_PROBLEM:_ Consider the listing below. Extract exactly the lines from the line containing "Vállalkozók (1053, 1337)" to the line containing "Kezdőlap (224, 1120)", both included.

_DATASET EXTRACT:_
============

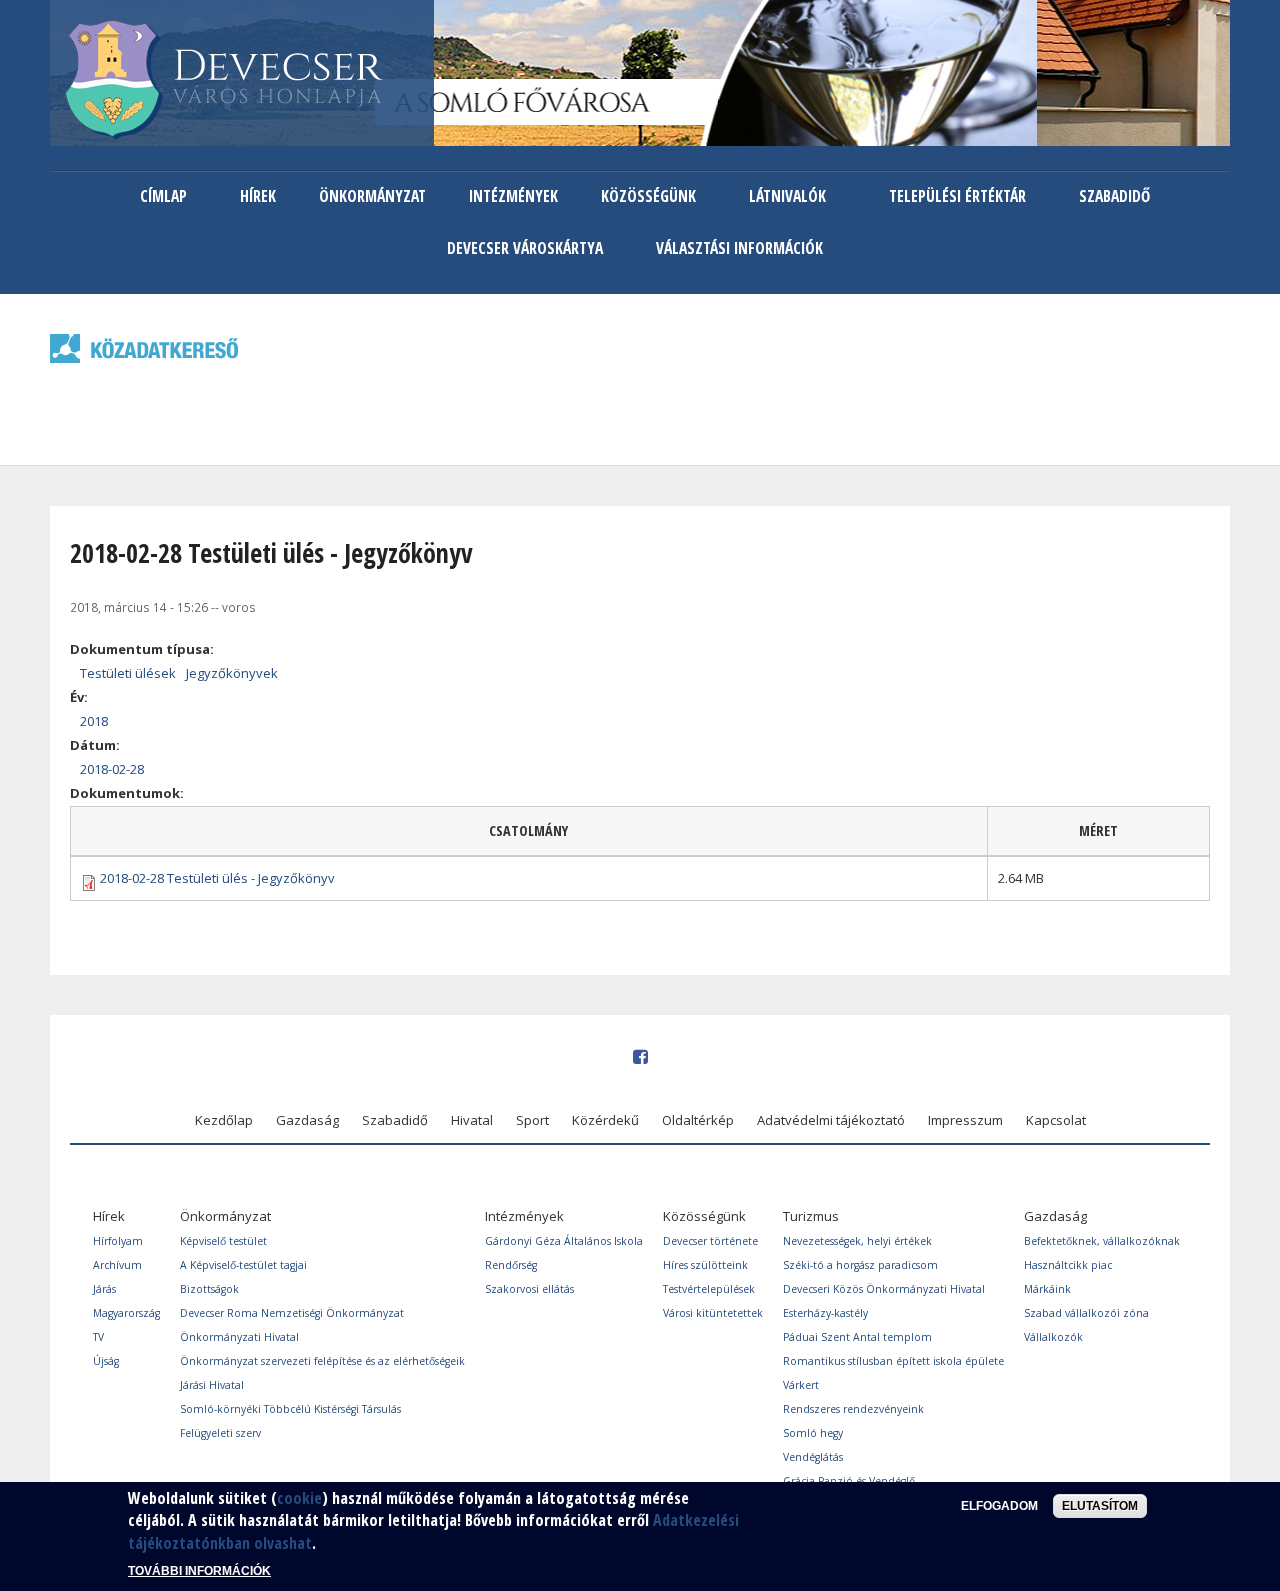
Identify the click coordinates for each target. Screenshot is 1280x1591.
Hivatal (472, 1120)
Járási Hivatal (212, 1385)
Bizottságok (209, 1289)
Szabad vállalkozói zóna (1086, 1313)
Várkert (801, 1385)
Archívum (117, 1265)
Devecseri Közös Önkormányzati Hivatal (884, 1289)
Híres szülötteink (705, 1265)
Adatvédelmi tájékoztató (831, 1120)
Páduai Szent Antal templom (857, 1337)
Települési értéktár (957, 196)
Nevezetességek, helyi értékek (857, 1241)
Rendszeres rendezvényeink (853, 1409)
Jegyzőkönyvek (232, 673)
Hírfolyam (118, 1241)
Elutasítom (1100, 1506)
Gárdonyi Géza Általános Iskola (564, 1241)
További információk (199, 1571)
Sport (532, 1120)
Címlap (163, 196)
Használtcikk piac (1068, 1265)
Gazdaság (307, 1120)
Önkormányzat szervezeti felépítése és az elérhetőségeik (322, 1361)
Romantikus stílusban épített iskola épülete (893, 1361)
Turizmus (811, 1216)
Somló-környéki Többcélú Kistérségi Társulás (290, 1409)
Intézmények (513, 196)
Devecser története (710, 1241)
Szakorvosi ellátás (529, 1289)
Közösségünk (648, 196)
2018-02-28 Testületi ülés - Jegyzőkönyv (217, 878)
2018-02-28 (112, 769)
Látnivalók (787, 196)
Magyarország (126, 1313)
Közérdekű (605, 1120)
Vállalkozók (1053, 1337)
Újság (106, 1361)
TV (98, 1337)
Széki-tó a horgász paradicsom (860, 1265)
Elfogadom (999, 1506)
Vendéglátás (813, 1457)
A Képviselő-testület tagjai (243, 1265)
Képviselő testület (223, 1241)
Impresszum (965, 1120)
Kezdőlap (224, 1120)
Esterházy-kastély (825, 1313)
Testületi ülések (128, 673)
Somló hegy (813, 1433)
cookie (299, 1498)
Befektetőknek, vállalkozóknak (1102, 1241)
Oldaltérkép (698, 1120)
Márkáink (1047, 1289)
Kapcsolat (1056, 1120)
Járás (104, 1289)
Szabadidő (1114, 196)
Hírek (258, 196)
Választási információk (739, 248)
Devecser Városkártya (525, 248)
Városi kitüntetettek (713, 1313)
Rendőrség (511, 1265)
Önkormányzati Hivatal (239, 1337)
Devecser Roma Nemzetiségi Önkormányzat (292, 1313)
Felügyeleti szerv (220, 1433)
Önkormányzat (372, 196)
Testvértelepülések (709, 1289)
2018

============

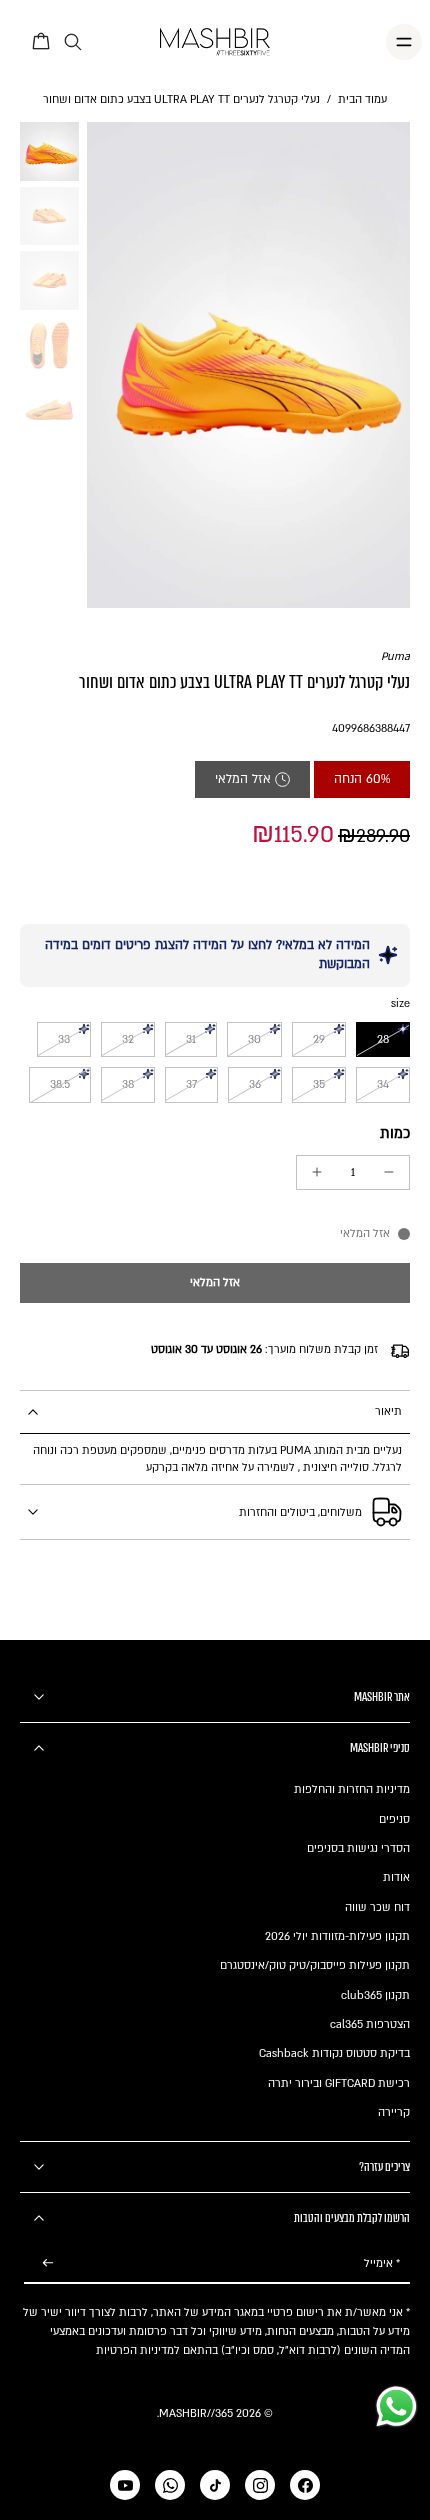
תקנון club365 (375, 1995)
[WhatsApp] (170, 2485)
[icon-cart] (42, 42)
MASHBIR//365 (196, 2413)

============

_ANSWER TO THIS EXERCISE:_
Vállalkozók (1053, 1337)
Újság (106, 1361)
TV (98, 1337)
Széki-tó a horgász paradicsom (860, 1265)
Elfogadom (999, 1506)
Vendéglátás (813, 1457)
A Képviselő-testület tagjai (243, 1265)
Képviselő testület (223, 1241)
Impresszum (965, 1120)
Kezdőlap (224, 1120)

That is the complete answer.